* **Text**
** Start **
This is even more of a problem precisely because of the complex and interdisciplinary analysis HLI strives to do. No matter the additional analytic arcana, work like this will be largely fermi estimates, with variables being plugged in with little more to inform them than intuitive guesswork. The high degree of complexity provides a vast garden of forking paths available. Although random errors would tend to cancel out, consistent directional bias in model choice, variable selection, and numerical estimates lead to greatly inflated ‘bottom lines’.
Although the transparency in (e.g.) data is commendable, the complex analysis also makes scruitiny harder. I expect very few have both the expertise and perseverence to carefully vet HLI analysis themselves; I also expect the vast majority of money HLI has moved has come from those largely taking its results on trust. This trust is ill-placed: HLI’s work weathers scruitiny extremely poorly; my experience is very much ‘the more you see, the worse it looks’. I doubt many donors following HLI’s advice, if they took a peak behind the curtain, would be happy with what they would discover.
If HLI is falling foul of an entrenched status quo, it is not particular presumptions around interventions, nor philosophical abstracta around population ethics, but rather those that work in this community (whether published elsewhere or not) should be even-handed, intellectually honest and trustworthy in all cases; rigorous and reliable commensurate to its expected consequence; and transparently and fairly communicated. I think going against this grain underlies (I suspect) why I am not alone in my concerns, and why HLI has not had the warmest reception. The hope this all changes for the better is not entirely forlorn. But things would have to change a lot, and quickly—and the track record thus far does not spark joy.
** End **
(Saved entries)
** Start **
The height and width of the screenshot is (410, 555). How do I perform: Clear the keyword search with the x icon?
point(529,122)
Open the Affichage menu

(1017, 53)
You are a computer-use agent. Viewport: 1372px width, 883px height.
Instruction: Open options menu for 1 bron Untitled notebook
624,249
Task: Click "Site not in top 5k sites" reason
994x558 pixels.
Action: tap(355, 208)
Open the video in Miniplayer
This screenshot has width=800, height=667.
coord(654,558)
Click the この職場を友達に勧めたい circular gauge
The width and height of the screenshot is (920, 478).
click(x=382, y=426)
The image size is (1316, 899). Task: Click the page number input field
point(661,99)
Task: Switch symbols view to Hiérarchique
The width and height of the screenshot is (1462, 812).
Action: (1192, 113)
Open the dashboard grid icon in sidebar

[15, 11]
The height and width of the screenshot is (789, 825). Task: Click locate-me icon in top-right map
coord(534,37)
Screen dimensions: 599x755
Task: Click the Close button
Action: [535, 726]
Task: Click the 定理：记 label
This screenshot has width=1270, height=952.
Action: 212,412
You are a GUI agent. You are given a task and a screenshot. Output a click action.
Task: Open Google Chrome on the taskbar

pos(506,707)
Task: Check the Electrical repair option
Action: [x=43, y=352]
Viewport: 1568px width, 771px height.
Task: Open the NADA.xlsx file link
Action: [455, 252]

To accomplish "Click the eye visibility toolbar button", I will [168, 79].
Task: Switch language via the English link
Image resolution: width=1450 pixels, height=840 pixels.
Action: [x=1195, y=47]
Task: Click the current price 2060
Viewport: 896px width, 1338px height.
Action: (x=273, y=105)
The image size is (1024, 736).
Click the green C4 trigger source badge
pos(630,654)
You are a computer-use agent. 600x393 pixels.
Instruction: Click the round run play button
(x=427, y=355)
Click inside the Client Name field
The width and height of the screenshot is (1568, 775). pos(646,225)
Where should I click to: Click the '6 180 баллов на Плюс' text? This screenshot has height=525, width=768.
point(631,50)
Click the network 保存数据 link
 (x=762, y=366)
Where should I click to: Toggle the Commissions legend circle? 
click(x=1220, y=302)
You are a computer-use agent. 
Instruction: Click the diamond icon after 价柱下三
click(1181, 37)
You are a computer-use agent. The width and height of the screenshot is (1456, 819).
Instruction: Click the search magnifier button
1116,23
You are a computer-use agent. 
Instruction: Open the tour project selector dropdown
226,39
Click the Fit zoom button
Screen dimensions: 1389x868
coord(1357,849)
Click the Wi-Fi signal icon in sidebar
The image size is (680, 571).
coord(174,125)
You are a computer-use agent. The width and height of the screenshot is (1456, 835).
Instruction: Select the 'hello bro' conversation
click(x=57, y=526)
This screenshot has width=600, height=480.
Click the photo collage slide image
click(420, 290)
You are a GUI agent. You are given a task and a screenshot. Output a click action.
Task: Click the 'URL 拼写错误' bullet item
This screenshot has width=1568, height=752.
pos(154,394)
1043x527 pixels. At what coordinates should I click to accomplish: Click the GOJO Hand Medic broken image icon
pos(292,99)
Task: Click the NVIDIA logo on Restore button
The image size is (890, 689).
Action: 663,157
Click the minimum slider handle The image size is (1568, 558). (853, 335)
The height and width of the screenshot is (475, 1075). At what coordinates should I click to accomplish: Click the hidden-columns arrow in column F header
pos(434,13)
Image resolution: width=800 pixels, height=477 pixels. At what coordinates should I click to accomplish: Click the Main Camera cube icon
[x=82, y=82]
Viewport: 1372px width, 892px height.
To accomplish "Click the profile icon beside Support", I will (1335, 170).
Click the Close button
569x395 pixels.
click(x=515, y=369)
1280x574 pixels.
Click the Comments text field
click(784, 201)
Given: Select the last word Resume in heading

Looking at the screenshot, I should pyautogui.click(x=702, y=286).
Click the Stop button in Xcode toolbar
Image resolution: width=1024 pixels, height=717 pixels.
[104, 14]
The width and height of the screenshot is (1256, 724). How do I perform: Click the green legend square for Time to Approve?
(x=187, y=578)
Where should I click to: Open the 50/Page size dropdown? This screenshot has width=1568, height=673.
** End **
* **What to work on**
(1) Write out the text criticizing HLI's analysis word for word, in full.
(2) In the saved entries, convert the part that opens with the line containing "Click the minimum" and closes with the line containing "pos(434,13)" into a JSON list of strings, one string per line, leaving out blank lines.

* **Responses to the tasks**
(1)
This is even more of a problem precisely because of the complex and interdisciplinary analysis HLI strives to do. No matter the additional analytic arcana, work like this will be largely fermi estimates, with variables being plugged in with little more to inform them than intuitive guesswork. The high degree of complexity provides a vast garden of forking paths available. Although random errors would tend to cancel out, consistent directional bias in model choice, variable selection, and numerical estimates lead to greatly inflated ‘bottom lines’.
Although the transparency in (e.g.) data is commendable, the complex analysis also makes scruitiny harder. I expect very few have both the expertise and perseverence to carefully vet HLI analysis themselves; I also expect the vast majority of money HLI has moved has come from those largely taking its results on trust. This trust is ill-placed: HLI’s work weathers scruitiny extremely poorly; my experience is very much ‘the more you see, the worse it looks’. I doubt many donors following HLI’s advice, if they took a peak behind the curtain, would be happy with what they would discover.
If HLI is falling foul of an entrenched status quo, it is not particular presumptions around interventions, nor philosophical abstracta around population ethics, but rather those that work in this community (whether published elsewhere or not) should be even-handed, intellectually honest and trustworthy in all cases; rigorous and reliable commensurate to its expected consequence; and transparently and fairly communicated. I think going against this grain underlies (I suspect) why I am not alone in my concerns, and why HLI has not had the warmest reception. The hope this all changes for the better is not entirely forlorn. But things would have to change a lot, and quickly—and the track record thus far does not spark joy.

(2)
[
  "Click the minimum slider handle The image size is (1568, 558). (853, 335)",
  "The height and width of the screenshot is (475, 1075). At what coordinates should I click to accomplish: Click the hidden-columns arrow in column F header",
  "pos(434,13)"
]